- [Source passage]:
━━━━━━━━━━━━━━━━━━━━━━━━━━━━━━

This interview first appeared in Cadence magazine, October, 1995. It was recorded, however, in 1987. At that time Will Kinnally, my friend and the Jazz Program Director of WUFT, took several technicians and student interns to Atlanta to record the Ornette Coleman Quartet and other groups, part of a tribute to Ed Blackwell that Rob Gibson had organized. I went along as "the journalist." My job was to interview as many musicians as I could. I'll spare you a list, but I will say that, while most of the musicians I spoke with were eager to share their thoughts and time, Ornette Coleman proved elusive. Finally, though, I arranged a meeting in the lobby of our hotel, and Coleman--to my ears, the greatest living jazz innovator--proved to be a model of cordiality.
Jarrett: You've said that you have rapport with Ed Blackwell and Denardo, your son, like no other drummers.
Ornette Coleman: Yeah, that's true. I've been playing with Blackwell over 20 years. We used to play when I first went to Los Angeles. Blackwell plays the drums as if he's playing a wind instrument. Actually, he sounds more like a talking drum. He's speaking a certain language that I find is very valid in rhythm instruments.
Very seldom in rhythm instruments do you hear rhythm sounding like a language. I think that's a very old tradition, because the drums, in the beginning, used to be like the telephone--to carry the message. For some reason, Blackwell, Billy, and Denardo, they have all--as long as they've played with me--they've always played like that. I never really relied upon them to keep time or rhythm for me. In fact, I always prefer musicians that play with me to play independent of myself but with me.
Jarrett: Now, when you first met Blackwell in L.A., I assume you were working on certain musical problems. What were they?
Coleman: In music you have something called sound, you have speed, you have timbre, you have harmonics, and you have, more or less, the resolutions. In most music, people that play what I call mostly standard music, they only use one dimension, which means the note and the time. Whereas like say I'm having this conversation with you now. I'm talking, but I'm thinking, feeling, smelling, and moving. Yet I'm concentrating on what you're saying. So that means there's more things going on in the body than just the present thing that the person's got you doing. Like you're interviewing me, although I'm doing more than just talking to you. And the same with you.
To me, human existence exists on a multiple level, not just on a two-dimensional level, not just having to be identified with what you do and what you say. Those things are the results of what people see and hear that you do. But the human beings themselves are living on a multiple level. That's how I have always wanted musicians to play with me: on a multiple level. I don't want them to follow me. I want them to follow themself, but to be with me. Denardo and Billy and Blackwell has done that better than anyone I have met.
Jarrett: If music is like a telephone, then you are envisioning it as a network--a party line.
Coleman: Yeah, I would think that sound and light is probably the only elements that--regardless of what race you are or what your intellect is or what your handicap--those two things, you can use equally as good as anyone else. I mean, if you decided to go out today and get you an instrument and do whatever it is that you do, no one can tell you how you're going to do it but when you do it. So I think that those elements--light and sound--are beyond democratic. They're into the creative part of life.
Jarrett: When I was in the eighth grade, I did get an instrument--a clarinet. Let's say that, when I was a few years older, I had gone to New York, and sought you out for lessons. What would you have told me?
Coleman: Usually, when someone asks me for a lesson, I usually ask them, "What is it that they want to know--philosophically?" In other words, I think that there are lots of people that play music, but, basically, they have other things that are motivating them to play music. So, for instance, if you came to me, [I'd ask,] "Do you want to write? Do you want to improvise? Why do you want to play this instrument? What do you want to do?"

━━━━━━━━━━━━━━━━━━━━━━━━━━━━━━

- [What you will do]: Rewrite everything in the Ornette Coleman interview from "Very seldom in" down to "but with me.", changing "telephone" to "radio".

- [Extracted records]:
━━━━━━━━━━━━━━━━━━━━━━━━━━━━━━

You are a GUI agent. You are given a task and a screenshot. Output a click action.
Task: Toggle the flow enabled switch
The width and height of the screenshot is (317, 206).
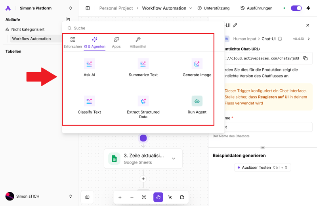[296, 8]
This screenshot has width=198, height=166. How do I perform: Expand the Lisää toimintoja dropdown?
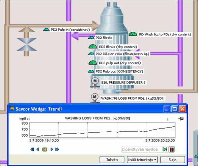click(x=142, y=160)
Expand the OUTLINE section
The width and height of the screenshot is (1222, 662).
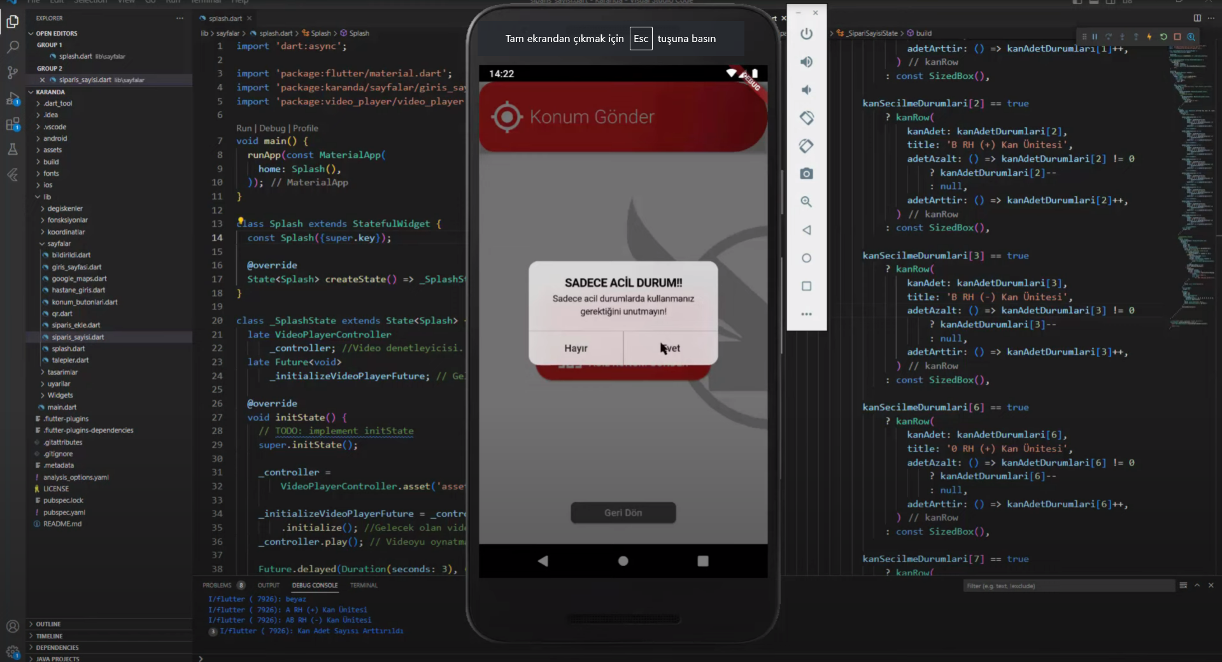[x=48, y=624]
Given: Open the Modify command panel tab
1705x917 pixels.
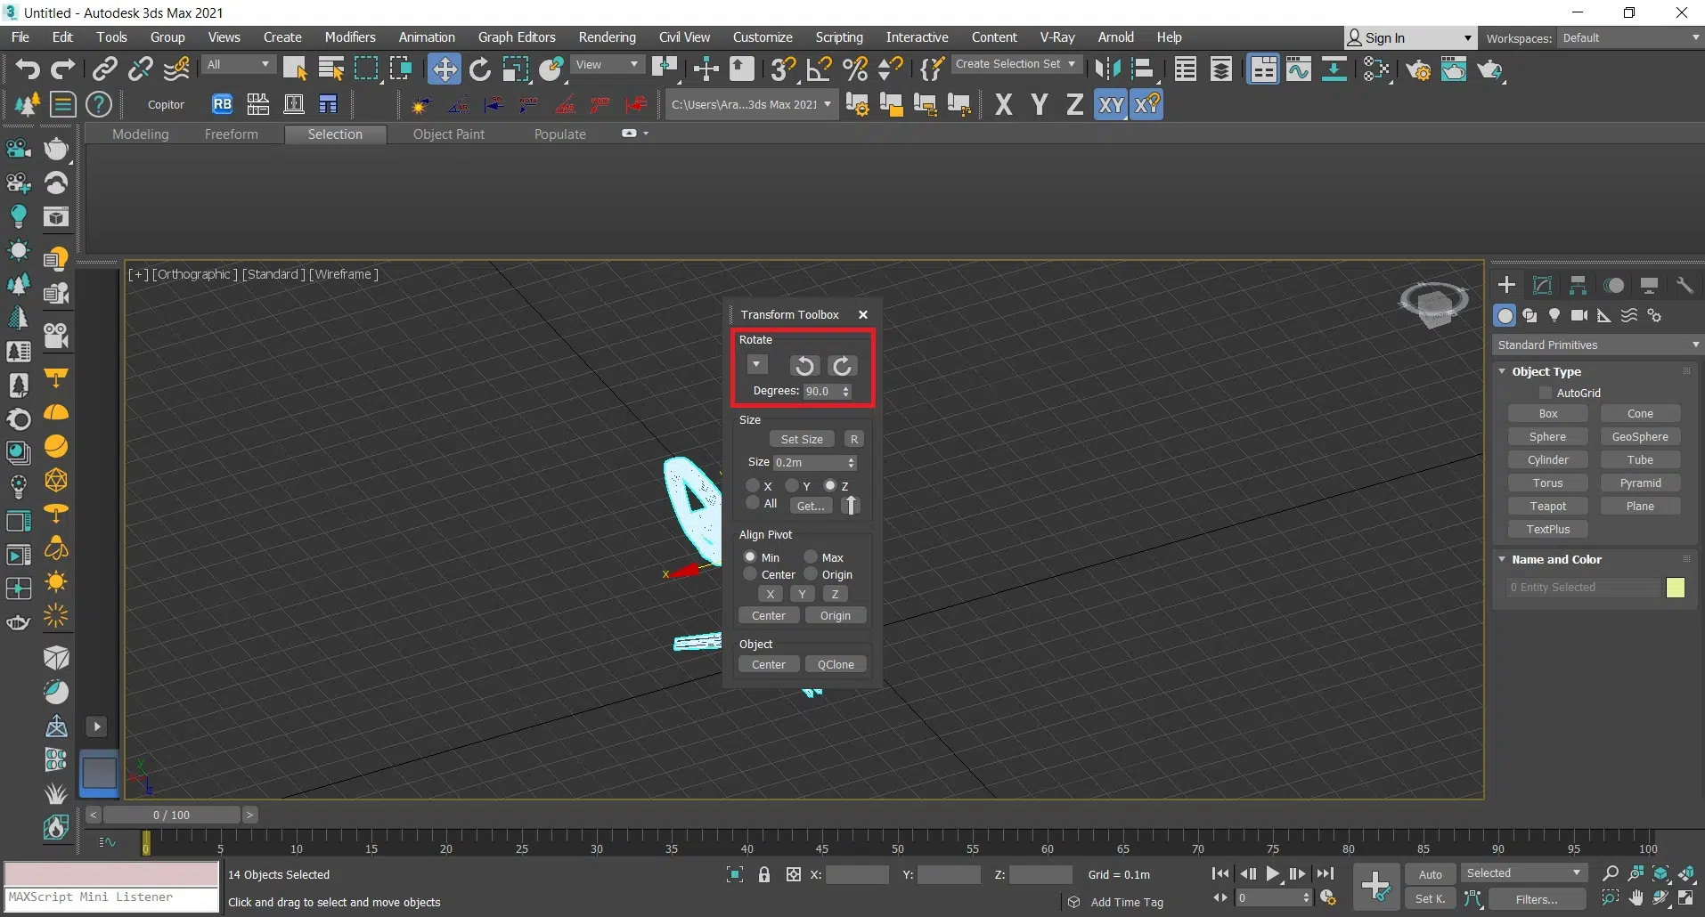Looking at the screenshot, I should (x=1542, y=285).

━━━━━━━━━━━━━━━━━━━━━━━━━━━━━━

- [Task output]:
Very seldom in rhythm instruments do you hear rhythm sounding like a language. I think that's a very old tradition, because the drums, in the beginning, used to be like the radio--to carry the message. For some reason, Blackwell, Billy, and Denardo, they have all--as long as they've played with me--they've always played like that. I never really relied upon them to keep time or rhythm for me. In fact, I always prefer musicians that play with me to play independent of myself but with me.